◆ **ACTIVITY**:
What you return should match the data below exactly, with no pictures in it.

Start of RECORD EXCERPTS

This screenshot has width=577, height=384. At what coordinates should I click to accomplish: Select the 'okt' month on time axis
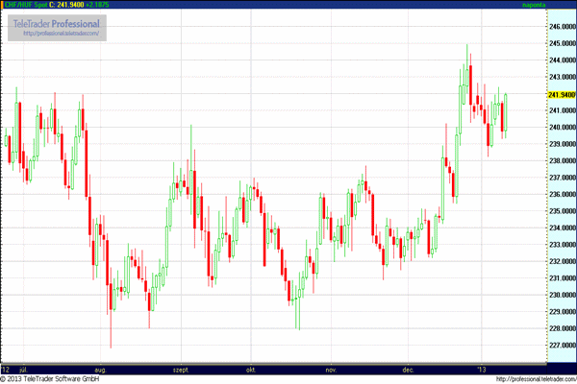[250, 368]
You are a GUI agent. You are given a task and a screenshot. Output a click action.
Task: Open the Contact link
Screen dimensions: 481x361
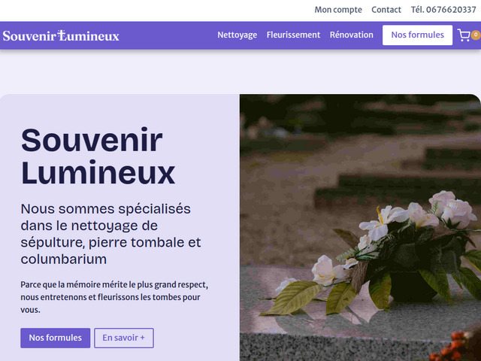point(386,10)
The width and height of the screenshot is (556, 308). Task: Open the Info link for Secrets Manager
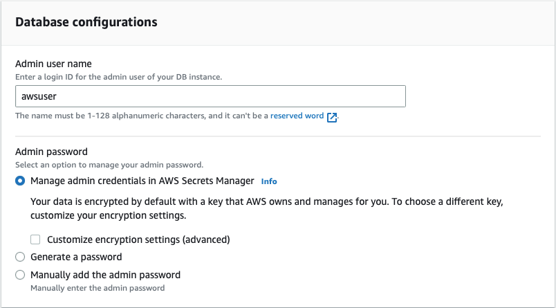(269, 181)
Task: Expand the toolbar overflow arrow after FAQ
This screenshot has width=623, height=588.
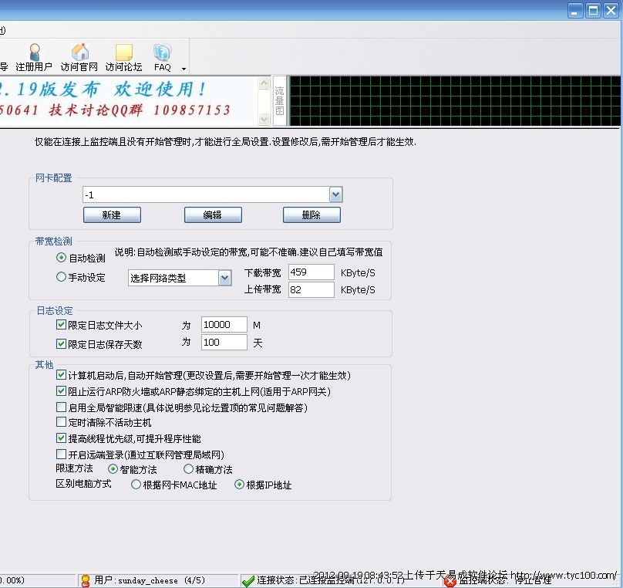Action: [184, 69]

End of RECORD EXCERPTS

◆ **TASK SOLUTION**:
This screenshot has width=577, height=384. At what coordinates should I click to accomplish: Select the 'okt' month on time axis
[250, 368]
You are a GUI agent. You are given a task and a screenshot. Output a click action.
Task: Open the Contact link
Screen dimensions: 481x361
point(386,10)
The width and height of the screenshot is (556, 308). Task: Open the Info link for Secrets Manager
(269, 181)
Task: Expand the toolbar overflow arrow after FAQ
This screenshot has width=623, height=588.
Action: [184, 69]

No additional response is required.